Excerpted records:
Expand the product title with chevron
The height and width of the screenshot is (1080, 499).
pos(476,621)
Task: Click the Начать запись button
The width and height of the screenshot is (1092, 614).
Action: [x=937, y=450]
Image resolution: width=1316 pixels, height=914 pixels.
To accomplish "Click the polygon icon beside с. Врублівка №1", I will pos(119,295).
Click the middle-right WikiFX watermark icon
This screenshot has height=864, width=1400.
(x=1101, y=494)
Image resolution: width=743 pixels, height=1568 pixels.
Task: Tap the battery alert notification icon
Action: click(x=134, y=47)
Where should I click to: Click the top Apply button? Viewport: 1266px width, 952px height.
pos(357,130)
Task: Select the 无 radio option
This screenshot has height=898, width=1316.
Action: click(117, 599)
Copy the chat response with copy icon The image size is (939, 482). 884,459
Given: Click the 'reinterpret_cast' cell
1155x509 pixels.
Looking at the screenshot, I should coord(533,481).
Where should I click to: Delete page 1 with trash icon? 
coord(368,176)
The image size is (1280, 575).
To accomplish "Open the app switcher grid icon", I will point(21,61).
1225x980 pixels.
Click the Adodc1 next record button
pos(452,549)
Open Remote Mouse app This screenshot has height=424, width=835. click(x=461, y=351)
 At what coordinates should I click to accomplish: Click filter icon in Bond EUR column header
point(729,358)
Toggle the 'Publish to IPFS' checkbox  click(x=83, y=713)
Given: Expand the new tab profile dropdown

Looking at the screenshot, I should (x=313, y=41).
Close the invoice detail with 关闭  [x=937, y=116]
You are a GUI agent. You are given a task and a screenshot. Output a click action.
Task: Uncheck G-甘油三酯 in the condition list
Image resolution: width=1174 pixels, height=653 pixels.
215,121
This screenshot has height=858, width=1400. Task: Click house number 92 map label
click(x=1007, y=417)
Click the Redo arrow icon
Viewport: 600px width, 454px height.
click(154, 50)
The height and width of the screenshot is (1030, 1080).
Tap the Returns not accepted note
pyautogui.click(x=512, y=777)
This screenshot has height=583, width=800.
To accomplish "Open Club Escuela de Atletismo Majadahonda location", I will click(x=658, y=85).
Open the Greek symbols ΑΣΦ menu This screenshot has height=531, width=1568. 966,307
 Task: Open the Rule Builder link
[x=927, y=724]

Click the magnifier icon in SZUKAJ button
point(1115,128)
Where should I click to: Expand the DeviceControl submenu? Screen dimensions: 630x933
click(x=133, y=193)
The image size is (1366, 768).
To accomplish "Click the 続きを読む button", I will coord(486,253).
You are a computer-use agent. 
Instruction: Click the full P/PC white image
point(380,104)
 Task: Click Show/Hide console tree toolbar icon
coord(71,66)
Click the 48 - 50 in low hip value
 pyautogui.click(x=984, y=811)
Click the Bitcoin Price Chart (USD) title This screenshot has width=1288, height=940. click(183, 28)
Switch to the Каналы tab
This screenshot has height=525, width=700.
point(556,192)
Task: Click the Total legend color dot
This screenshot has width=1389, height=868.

Task directions:
What is needed is the data above, output in full and exactly as it stands.

Final answer:
Expand the product title with chevron
The height and width of the screenshot is (1080, 499).
pos(476,621)
Task: Click the Начать запись button
The width and height of the screenshot is (1092, 614).
Action: [x=937, y=450]
Image resolution: width=1316 pixels, height=914 pixels.
To accomplish "Click the polygon icon beside с. Врублівка №1", I will pos(119,295).
Click the middle-right WikiFX watermark icon
This screenshot has height=864, width=1400.
(x=1101, y=494)
Image resolution: width=743 pixels, height=1568 pixels.
Task: Tap the battery alert notification icon
Action: click(x=134, y=47)
Where should I click to: Click the top Apply button? Viewport: 1266px width, 952px height.
pos(357,130)
Task: Select the 无 radio option
This screenshot has height=898, width=1316.
Action: click(117, 599)
Copy the chat response with copy icon The image size is (939, 482). 884,459
Given: Click the 'reinterpret_cast' cell
1155x509 pixels.
Looking at the screenshot, I should coord(533,481).
Where should I click to: Delete page 1 with trash icon? 
coord(368,176)
The image size is (1280, 575).
To accomplish "Open the app switcher grid icon", I will point(21,61).
1225x980 pixels.
Click the Adodc1 next record button
pos(452,549)
Open Remote Mouse app This screenshot has height=424, width=835. click(x=461, y=351)
 At what coordinates should I click to accomplish: Click filter icon in Bond EUR column header
point(729,358)
Toggle the 'Publish to IPFS' checkbox  click(x=83, y=713)
Given: Expand the new tab profile dropdown

Looking at the screenshot, I should (x=313, y=41).
Close the invoice detail with 关闭  [x=937, y=116]
You are a GUI agent. You are given a task and a screenshot. Output a click action.
Task: Uncheck G-甘油三酯 in the condition list
Image resolution: width=1174 pixels, height=653 pixels.
215,121
This screenshot has height=858, width=1400. Task: Click house number 92 map label
click(x=1007, y=417)
Click the Redo arrow icon
Viewport: 600px width, 454px height.
click(154, 50)
The height and width of the screenshot is (1030, 1080).
Tap the Returns not accepted note
pyautogui.click(x=512, y=777)
This screenshot has height=583, width=800.
To accomplish "Open Club Escuela de Atletismo Majadahonda location", I will click(x=658, y=85).
Open the Greek symbols ΑΣΦ menu This screenshot has height=531, width=1568. 966,307
 Task: Open the Rule Builder link
[x=927, y=724]

Click the magnifier icon in SZUKAJ button
point(1115,128)
Where should I click to: Expand the DeviceControl submenu? Screen dimensions: 630x933
click(x=133, y=193)
The image size is (1366, 768).
To accomplish "Click the 続きを読む button", I will coord(486,253).
You are a computer-use agent. 
Instruction: Click the full P/PC white image
point(380,104)
 Task: Click Show/Hide console tree toolbar icon
coord(71,66)
Click the 48 - 50 in low hip value
 pyautogui.click(x=984, y=811)
Click the Bitcoin Price Chart (USD) title This screenshot has width=1288, height=940. click(183, 28)
Switch to the Каналы tab
This screenshot has height=525, width=700.
point(556,192)
Task: Click the Total legend color dot
This screenshot has width=1389, height=868.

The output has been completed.